The only thing I haven’t truly done is felt it. In truth, I’ve spent my whole life pushing it all away, shoving it so deep down that any anger I feel is automatically labeled “bad” and “dangerous” because, in my experience, anger is dangerous. Hell, mild irritation is dangerous because it can lead to anger at the flip of a switch and anger and violence are synonyms in my fucked up brain. Any sadness I felt was automatically pathetic and unjustified – evidence of what a “weak bitch” I really was. I’ve overcompensated, taking a job in a difficult group home with clients prone to violent outbursts to prove to myself that I was not weak, to prove to everyone else that I could handle threats without breaking, and because it was familiar to me. I was feeding that inner child that needed to be around dangerous situations so that she could make them safe. Abuse is, and has been, my comfort zone.
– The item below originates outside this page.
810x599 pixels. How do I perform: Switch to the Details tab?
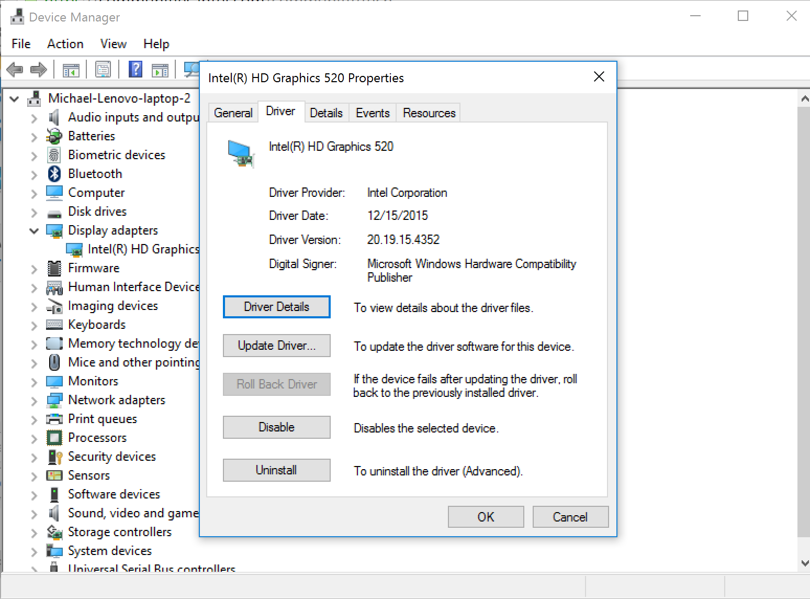(326, 113)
For as long as I can remember, managing a crisis has been my strength. Detach, be cool, do what needs to be done. That’s been my MO my entire life. But no more.
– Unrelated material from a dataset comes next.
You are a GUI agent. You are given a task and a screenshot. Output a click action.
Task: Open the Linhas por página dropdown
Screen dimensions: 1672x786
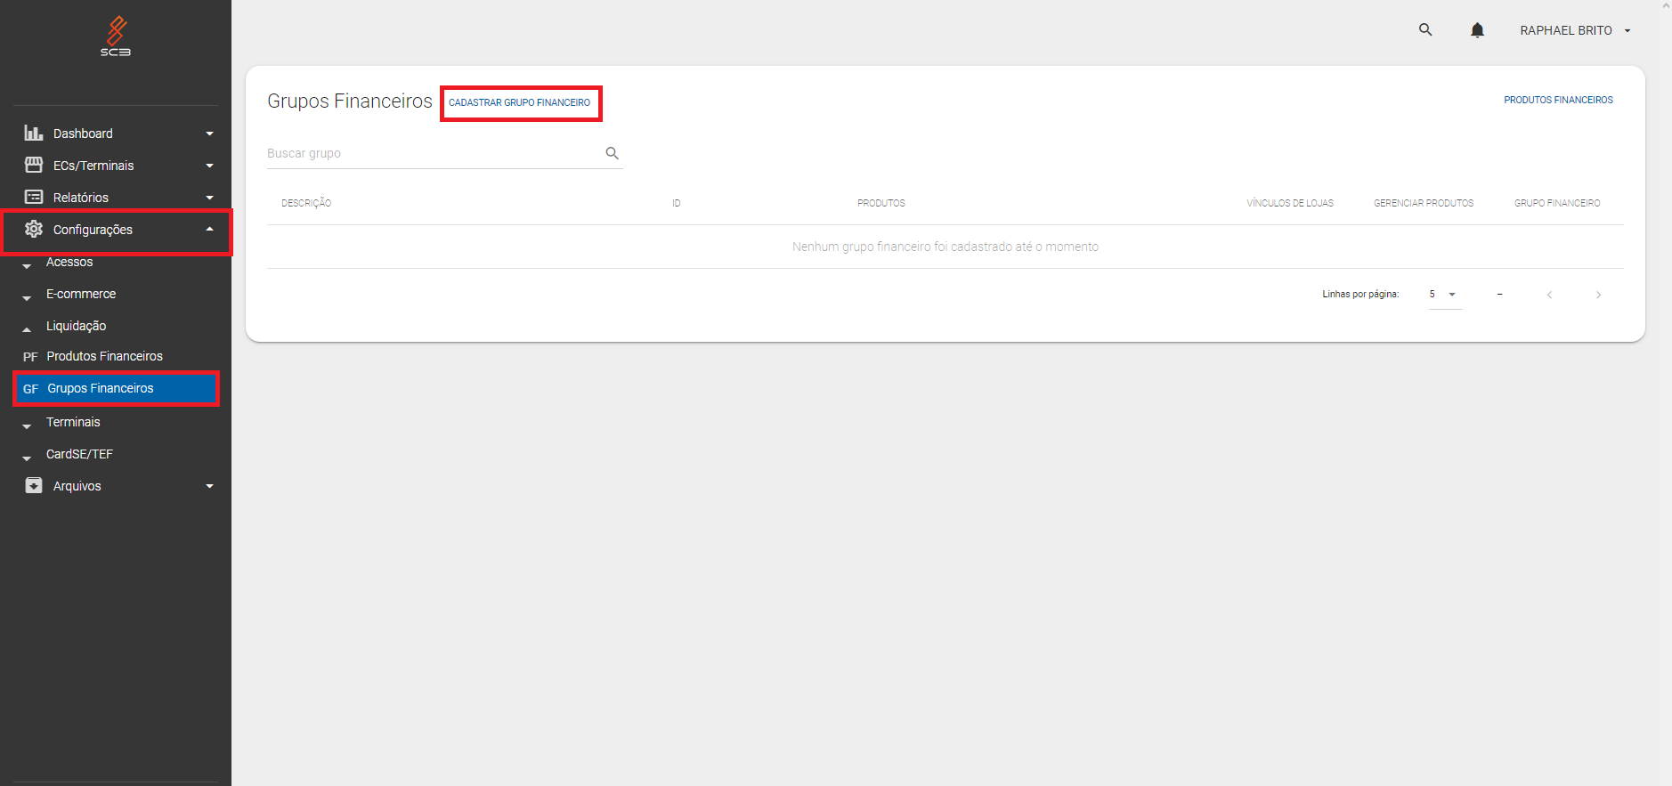coord(1444,295)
Now, I’m in a situation where I literally am incapable of detaching. I get hit with flashbacks and panic attacks almost daily. (This is improving slowly, but it’s still a fairly frequent issue.) I still have nightmares almost every night. My brain is screaming at me “We have to deal with this. You have to feel this. It’s eating you alive and we have to get ahead of it!” 
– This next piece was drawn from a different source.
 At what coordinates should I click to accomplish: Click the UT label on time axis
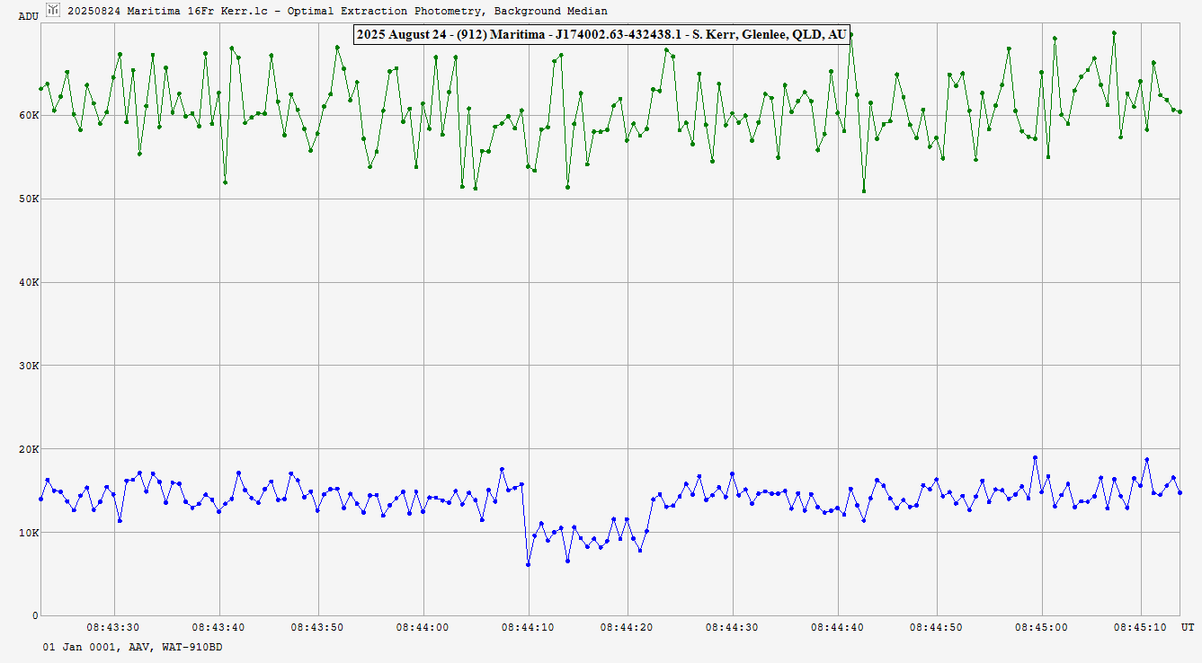click(1188, 627)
And that’s a huge part of what I’m working on now. What do you do with the Moments of Suck? You’ve got to dig in deep. Because they fester. They get infected. And that infection spreads and contaminates every aspect of your life. Until you cut away the rotten flesh and flush the wound and let the air hit it, it can’t even begin to heal. But I’ll tell you what, that surgery is a painful one. There’s no anesthetic; there’s no quick fix. And sometimes, it’s just you staring at the gauze trying to build up the courage to take the bandage off, and re-flush, and re-tape this gaping hole in your body. And you have to take careful steps not to get it infected again. This can mean pulling away from some people that you really care about, it can mean setting boundaries you’ve never set in your life, it can mean doing things that make you feel like a terrible human being. But it has to be done if you ever want to heal – no, really, if you want to survive. Because one way or another, that infection will kill you if you don’t get it take care of it.  But you can get it take care of it. You can heal. It’s work – it’s a lot of hard work. But it can happen. This is what I am learning, and slowly but surely, I am healing. If you’ve endured trauma, I hope that there is a little kernel of something resembling encouragement and hope in this post. I know that sometimes the Moments of Suck can seem to pile so high you can’t see past them, but there is something beyond them. I promise.